Eine Dirne Lamia mit ihrem Diener Rollo hat sich in der Kupplerin Frau Oberley und ihrem Bierzapfer Pompejus Pumphose, dem Clown des Stückes, erhalten. Der törichte reiche Jüngling, der diesmal der bürgerlichen Sphäre angehört, erinnert natürlich an Junker Christoph von Bleichenwang.

Am besten ist der Mörder skizziert, den hinzurichten nie die rechte Zeit ist, weil er, immer betrunken, sich den Teufel um das Jenseits schert. Dazu kommt dann noch der zynische Vertreter der leichtsinnigen Jugend, Lucia, dessen Witz alles gleichmäßig verspottet.

Viel bittere Satire tritt in diesen Figuren zutage. Wie in ,,Ende gut, alles gut" ist auch hier die Schlußszene mit ihrer summarischen Rechtsprechung unbefriedigend.

Das Stück wird auf unseren Bühnen häufiger gespielt.

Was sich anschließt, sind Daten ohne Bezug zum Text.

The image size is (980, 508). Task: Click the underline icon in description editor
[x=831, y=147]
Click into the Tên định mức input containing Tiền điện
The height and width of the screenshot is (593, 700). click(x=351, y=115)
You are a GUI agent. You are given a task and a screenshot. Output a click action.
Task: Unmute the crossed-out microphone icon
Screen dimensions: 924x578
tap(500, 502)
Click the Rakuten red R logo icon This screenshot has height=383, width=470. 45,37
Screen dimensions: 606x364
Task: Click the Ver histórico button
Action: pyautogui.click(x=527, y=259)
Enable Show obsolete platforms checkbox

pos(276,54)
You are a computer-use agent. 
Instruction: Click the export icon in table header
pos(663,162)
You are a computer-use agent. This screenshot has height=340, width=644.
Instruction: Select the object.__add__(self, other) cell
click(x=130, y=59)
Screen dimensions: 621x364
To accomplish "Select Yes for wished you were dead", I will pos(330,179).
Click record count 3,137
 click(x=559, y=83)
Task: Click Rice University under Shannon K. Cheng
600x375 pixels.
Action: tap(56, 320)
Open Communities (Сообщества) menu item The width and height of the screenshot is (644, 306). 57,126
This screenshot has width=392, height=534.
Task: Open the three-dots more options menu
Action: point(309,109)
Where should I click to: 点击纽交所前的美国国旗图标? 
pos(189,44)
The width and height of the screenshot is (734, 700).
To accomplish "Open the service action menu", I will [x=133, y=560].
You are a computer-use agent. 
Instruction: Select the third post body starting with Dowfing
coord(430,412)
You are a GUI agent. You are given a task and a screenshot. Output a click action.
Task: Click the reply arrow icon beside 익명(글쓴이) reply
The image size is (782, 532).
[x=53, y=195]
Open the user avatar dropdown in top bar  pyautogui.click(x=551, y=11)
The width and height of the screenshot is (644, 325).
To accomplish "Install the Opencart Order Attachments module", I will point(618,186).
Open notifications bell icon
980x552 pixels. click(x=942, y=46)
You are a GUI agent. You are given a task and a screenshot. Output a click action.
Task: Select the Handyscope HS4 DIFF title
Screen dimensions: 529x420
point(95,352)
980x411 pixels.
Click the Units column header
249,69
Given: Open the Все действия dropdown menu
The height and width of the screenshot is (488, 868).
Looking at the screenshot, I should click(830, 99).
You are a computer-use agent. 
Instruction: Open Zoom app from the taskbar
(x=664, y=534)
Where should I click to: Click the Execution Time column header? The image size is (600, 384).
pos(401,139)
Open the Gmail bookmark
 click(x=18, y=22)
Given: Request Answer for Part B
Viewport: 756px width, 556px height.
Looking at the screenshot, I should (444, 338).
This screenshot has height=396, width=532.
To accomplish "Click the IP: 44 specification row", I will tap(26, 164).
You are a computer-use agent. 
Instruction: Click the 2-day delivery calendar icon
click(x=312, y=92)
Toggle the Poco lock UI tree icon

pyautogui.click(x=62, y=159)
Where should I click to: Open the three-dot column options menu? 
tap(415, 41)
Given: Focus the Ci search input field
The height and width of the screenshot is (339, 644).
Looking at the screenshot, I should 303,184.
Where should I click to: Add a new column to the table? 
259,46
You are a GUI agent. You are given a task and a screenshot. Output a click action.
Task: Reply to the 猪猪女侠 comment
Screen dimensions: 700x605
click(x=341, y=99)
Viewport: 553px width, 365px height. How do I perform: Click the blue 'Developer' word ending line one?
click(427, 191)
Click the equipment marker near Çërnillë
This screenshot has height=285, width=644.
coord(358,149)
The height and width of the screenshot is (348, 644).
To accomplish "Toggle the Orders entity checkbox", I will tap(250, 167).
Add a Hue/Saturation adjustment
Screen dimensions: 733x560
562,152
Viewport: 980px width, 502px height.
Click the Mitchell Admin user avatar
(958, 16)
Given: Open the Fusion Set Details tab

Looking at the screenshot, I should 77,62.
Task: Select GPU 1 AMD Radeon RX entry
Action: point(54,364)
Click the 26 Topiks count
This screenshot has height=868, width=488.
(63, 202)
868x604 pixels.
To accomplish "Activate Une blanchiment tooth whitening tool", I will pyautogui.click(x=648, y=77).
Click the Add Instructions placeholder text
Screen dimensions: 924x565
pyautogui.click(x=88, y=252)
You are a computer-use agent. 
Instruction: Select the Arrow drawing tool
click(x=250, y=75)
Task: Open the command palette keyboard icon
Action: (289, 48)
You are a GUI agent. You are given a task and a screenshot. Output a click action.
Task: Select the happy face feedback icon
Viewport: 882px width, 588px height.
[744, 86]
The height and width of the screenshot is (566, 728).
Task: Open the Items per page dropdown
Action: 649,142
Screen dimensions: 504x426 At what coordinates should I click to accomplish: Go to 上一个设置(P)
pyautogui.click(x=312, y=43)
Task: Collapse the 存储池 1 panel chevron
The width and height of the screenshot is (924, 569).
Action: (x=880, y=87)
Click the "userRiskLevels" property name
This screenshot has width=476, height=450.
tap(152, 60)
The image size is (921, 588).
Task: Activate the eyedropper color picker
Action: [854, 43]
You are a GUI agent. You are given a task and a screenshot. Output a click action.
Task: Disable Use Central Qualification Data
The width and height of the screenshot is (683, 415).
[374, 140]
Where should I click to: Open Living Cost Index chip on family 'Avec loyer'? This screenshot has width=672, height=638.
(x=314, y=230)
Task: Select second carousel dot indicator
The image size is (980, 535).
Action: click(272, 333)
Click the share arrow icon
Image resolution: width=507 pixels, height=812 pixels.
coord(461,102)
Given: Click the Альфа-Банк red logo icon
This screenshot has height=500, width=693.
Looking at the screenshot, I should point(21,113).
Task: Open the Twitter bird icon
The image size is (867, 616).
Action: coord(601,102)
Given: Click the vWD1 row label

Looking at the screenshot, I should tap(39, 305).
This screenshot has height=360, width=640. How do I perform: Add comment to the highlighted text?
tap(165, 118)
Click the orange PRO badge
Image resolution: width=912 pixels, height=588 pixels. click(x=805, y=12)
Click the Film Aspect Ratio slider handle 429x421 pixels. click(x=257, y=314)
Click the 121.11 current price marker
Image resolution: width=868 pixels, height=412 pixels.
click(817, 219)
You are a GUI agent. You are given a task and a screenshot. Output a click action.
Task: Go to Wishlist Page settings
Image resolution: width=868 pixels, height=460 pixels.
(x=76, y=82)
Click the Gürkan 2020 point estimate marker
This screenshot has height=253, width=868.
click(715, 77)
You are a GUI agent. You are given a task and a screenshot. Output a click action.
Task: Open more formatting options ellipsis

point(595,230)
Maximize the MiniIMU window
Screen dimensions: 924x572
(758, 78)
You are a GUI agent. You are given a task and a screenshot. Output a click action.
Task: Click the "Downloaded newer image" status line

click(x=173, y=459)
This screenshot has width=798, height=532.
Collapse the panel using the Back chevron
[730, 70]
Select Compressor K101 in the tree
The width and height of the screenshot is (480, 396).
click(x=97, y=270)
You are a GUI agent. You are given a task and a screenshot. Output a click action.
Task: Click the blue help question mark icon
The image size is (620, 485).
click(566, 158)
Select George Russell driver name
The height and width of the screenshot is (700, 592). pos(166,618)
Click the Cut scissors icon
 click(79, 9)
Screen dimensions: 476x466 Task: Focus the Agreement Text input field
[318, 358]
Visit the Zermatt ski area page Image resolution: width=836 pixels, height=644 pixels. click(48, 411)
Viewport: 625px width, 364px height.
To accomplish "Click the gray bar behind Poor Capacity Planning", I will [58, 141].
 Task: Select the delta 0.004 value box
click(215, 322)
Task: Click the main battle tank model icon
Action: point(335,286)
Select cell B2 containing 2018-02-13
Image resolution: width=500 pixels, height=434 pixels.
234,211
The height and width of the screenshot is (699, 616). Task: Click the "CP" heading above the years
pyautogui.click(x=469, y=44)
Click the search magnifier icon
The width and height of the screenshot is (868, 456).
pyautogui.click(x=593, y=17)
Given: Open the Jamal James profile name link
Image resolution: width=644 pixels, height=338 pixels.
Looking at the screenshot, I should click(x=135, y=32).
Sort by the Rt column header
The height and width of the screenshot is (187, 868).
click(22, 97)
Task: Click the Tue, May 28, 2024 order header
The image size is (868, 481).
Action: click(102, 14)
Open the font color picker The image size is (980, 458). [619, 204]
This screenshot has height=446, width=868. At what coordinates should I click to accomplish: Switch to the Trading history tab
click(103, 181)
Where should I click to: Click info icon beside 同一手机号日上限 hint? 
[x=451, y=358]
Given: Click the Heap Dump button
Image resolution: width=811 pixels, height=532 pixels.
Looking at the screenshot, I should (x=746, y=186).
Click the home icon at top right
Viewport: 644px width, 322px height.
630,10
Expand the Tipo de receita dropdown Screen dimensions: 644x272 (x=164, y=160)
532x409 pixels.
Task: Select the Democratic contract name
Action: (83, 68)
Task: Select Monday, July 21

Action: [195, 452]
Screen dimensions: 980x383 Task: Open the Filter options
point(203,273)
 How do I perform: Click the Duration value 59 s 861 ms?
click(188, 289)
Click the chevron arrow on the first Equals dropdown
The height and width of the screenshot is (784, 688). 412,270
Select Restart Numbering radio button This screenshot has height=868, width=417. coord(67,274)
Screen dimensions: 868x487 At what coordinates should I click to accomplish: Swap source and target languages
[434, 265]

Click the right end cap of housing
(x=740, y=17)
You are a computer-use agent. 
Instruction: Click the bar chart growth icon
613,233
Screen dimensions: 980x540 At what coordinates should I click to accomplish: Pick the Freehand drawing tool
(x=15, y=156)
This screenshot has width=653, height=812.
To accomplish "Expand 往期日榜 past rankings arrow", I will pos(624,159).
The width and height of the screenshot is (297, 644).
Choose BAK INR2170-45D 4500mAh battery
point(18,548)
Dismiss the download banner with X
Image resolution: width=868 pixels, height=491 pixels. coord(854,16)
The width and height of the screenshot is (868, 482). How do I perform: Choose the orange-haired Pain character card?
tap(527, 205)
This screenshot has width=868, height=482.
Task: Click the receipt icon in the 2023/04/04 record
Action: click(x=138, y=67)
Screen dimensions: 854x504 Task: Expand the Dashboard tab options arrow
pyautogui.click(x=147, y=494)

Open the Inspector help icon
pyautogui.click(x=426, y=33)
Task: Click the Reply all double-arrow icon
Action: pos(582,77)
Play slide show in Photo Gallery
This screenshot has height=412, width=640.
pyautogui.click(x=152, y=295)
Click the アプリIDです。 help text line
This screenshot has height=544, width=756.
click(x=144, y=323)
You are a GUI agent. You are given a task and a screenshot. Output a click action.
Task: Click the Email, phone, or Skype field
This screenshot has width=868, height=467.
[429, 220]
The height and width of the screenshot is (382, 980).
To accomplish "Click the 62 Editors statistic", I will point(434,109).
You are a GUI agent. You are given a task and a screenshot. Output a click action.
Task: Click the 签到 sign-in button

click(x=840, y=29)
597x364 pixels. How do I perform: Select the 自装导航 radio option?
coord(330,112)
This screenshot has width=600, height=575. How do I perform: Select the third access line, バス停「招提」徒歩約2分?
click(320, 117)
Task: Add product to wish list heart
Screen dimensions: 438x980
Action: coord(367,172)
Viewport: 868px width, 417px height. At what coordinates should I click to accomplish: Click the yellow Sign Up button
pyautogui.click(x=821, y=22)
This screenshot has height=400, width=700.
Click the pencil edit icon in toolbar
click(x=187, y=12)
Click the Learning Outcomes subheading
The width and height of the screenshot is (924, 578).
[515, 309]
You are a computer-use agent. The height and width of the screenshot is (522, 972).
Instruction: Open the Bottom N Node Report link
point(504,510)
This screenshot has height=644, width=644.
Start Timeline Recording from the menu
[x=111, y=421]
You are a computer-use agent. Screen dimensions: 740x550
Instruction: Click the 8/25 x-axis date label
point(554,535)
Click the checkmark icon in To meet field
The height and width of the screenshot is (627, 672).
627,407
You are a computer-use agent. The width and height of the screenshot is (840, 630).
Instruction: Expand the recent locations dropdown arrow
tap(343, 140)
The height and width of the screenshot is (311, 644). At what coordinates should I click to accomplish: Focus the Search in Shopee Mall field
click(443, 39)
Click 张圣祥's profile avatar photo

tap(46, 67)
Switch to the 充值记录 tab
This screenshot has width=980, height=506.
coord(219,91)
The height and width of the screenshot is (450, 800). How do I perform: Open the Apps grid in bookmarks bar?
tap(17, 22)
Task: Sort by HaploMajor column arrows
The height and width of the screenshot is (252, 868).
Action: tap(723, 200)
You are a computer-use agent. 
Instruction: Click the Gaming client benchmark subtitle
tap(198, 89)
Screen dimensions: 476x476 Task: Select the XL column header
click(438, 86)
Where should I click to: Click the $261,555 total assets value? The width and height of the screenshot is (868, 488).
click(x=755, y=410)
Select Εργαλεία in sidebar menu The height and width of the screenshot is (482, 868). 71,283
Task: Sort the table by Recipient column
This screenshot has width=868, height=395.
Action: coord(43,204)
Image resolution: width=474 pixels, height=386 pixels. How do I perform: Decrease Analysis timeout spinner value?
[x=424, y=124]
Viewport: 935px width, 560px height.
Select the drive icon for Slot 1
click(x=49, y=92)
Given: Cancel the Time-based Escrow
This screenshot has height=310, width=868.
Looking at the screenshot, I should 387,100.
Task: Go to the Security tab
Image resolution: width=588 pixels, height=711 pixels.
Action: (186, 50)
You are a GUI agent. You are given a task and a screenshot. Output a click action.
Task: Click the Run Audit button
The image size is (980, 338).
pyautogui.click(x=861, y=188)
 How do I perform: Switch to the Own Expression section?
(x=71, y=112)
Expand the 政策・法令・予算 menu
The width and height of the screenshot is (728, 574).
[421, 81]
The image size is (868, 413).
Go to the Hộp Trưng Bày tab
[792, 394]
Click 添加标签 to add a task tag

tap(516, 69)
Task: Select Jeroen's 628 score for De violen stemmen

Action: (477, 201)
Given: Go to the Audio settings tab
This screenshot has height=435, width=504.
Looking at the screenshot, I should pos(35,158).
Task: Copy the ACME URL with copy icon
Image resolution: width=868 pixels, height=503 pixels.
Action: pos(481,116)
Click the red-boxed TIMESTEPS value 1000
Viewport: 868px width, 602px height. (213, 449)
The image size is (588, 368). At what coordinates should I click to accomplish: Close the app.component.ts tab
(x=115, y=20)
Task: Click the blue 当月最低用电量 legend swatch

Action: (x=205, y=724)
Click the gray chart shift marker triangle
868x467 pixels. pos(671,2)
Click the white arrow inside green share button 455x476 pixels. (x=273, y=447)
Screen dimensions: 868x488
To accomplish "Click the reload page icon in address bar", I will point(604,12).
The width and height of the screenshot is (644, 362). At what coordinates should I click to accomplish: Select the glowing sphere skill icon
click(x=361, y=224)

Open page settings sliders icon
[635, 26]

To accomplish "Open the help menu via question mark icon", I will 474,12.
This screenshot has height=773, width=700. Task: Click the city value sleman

Die früheste Vertonung des Liedes ,,Take, oh take those lips away" (:,Bleibt, o bleibt ihr Lippen ferne", IV, 4) stammt von Dr. .John Wilson. Sie erschien 1652 in einem Buch ,,Select Musicall Ayres and Dialogues for One or Two Voyces to sing to the Theorbo, Lute or Basse-Viol".